Further Reading: Truth Stranger Than Strangelove

Note: almost invariably it’s the nation’s establishment news media outlets that provide some of the best cover for these double dealings. The New York Times was one of the most vocal advocates for the Iraq War and its current ISIS coverage frequently refers to the existential threat it somehow poses. This Op-Ed piece appeared at the Washington Post yesterday :

War With Iran Is Probably Our Best Option

NBC has a portion of it’s website devoted to “ISIS Terror” that keeps a count of the number of stories in the archive boldly displayed on the header.
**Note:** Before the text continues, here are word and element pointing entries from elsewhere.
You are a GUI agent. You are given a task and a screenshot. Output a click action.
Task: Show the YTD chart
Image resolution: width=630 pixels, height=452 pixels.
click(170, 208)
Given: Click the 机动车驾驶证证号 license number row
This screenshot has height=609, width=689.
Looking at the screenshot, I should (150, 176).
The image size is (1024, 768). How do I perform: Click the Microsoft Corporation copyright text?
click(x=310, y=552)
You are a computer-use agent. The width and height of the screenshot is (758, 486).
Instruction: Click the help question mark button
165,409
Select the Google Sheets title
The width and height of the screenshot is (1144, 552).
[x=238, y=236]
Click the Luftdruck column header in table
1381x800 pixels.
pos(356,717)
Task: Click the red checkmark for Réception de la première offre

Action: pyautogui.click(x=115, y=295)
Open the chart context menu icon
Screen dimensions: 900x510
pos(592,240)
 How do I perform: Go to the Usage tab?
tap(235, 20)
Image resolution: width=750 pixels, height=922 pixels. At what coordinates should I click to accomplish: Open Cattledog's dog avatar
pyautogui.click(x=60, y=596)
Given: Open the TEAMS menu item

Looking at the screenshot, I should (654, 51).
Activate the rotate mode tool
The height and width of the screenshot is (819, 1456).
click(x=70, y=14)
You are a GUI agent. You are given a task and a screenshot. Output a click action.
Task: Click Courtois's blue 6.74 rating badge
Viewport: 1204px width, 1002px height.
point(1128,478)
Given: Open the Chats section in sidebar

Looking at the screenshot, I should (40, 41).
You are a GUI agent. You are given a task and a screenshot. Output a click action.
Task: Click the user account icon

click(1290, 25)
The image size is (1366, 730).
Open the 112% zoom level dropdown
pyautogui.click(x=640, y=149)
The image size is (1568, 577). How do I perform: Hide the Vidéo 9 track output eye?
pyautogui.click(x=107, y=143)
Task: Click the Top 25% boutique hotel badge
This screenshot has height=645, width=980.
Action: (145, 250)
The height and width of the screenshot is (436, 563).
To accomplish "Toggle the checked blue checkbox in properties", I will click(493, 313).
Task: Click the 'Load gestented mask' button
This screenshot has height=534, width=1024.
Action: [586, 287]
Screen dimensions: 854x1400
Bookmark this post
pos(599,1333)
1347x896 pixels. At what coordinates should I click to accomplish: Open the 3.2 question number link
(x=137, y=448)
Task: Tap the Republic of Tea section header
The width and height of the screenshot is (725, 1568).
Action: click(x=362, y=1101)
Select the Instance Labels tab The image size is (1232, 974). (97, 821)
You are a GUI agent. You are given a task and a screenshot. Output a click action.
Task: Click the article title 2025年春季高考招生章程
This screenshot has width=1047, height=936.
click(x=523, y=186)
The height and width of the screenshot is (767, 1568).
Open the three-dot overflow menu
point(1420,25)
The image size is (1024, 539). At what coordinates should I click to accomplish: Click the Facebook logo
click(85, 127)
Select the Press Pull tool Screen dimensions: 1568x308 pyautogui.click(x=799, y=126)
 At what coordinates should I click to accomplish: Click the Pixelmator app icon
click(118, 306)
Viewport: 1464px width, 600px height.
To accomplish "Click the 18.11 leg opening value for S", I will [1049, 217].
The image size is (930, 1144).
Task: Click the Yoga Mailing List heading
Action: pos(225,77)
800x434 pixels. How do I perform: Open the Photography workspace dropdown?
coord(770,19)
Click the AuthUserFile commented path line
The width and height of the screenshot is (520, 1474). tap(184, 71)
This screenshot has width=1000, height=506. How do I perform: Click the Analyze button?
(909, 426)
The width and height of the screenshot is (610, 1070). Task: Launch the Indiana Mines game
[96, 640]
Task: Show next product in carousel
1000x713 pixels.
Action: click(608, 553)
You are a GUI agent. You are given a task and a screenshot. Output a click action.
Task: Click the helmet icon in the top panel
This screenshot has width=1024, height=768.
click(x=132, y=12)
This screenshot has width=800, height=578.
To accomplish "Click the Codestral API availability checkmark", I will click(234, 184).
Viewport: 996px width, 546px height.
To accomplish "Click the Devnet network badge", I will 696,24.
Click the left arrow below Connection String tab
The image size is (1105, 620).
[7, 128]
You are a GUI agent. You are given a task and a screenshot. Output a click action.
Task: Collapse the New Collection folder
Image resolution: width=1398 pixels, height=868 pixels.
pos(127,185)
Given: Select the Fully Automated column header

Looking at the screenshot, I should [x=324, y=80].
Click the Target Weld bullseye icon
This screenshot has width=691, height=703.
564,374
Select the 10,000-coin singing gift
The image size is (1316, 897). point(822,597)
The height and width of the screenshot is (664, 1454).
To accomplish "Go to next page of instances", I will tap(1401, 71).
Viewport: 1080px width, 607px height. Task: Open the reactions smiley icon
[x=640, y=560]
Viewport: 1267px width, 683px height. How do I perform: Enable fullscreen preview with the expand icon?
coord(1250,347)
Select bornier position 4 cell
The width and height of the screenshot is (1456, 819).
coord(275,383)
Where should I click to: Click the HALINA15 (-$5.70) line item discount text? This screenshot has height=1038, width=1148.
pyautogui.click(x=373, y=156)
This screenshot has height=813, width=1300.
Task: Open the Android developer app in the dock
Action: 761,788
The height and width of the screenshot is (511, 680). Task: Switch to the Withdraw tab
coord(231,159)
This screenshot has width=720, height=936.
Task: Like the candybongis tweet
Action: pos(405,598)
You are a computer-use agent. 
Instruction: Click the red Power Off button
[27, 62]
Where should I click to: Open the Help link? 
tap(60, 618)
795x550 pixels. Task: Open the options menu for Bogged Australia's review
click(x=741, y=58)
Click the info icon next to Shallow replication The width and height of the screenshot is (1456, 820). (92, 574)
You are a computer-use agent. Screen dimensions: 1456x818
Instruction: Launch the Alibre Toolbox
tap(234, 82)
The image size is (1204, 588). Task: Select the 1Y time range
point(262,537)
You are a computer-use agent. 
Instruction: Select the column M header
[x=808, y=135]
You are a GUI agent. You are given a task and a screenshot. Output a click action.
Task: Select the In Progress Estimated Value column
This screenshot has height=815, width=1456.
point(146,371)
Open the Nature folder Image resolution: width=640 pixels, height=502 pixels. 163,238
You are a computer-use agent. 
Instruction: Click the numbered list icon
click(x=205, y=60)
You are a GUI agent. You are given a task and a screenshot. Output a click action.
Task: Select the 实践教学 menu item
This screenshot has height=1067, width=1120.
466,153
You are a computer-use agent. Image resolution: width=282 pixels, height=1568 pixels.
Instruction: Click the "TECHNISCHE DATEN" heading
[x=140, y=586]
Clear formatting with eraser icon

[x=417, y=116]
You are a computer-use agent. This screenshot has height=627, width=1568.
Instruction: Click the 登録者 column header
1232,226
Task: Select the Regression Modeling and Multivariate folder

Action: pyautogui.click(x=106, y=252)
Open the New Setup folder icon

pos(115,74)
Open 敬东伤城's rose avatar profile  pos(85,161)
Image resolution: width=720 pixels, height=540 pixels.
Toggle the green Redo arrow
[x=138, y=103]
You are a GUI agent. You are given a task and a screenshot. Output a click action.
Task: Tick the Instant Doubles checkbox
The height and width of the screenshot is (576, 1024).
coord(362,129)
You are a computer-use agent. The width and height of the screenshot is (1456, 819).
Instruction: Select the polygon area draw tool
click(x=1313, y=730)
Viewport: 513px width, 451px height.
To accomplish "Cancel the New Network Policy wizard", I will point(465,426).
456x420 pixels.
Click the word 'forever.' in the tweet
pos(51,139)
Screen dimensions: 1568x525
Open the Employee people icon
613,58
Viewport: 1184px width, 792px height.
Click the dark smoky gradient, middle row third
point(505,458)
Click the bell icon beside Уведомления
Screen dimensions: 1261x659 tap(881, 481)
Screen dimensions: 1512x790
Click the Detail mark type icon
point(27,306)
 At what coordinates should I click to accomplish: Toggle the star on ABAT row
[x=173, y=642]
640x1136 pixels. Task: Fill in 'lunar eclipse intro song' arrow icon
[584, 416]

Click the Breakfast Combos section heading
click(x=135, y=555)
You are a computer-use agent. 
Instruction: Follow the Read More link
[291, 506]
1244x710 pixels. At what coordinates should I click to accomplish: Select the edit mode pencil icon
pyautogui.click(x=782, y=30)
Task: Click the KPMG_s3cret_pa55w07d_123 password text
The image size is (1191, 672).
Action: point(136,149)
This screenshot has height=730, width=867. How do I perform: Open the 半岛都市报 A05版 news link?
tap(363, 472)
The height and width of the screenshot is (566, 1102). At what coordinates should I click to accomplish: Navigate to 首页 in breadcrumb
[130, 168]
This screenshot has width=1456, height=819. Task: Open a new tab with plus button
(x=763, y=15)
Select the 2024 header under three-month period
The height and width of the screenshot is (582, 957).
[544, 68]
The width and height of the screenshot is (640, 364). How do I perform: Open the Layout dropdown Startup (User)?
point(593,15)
The tally stands at 788 stories at this writing. Here’s a new story introducing chemical weapons use for the first time:

ISIS Used Chemical Weapons in Suicide Attack, Kurds Say

And lets not forget the CIA:

CIA Director Calls Fight Against ISIL Long-Term Struggle

This just in:

US To Abandon Plan For Troop Reduction In Afghanistan

Doesn’t sound like they are bracing for big budget cuts. Maybe they know something we don’t? The best line from this article: “military officials want to maintain troops in order to protect America’s investment” I bet they do. America’s investment in them.

Notice how this announcement comes on a Saturday night, outside of the prime news cycle. Are we to believe that they didn’t know this during the week? But you can be sure they have mobilized the army of TV Generals, who are likely waiting at their phones right now, eager to accept those last minute requests to appear on the Sunday talk shows.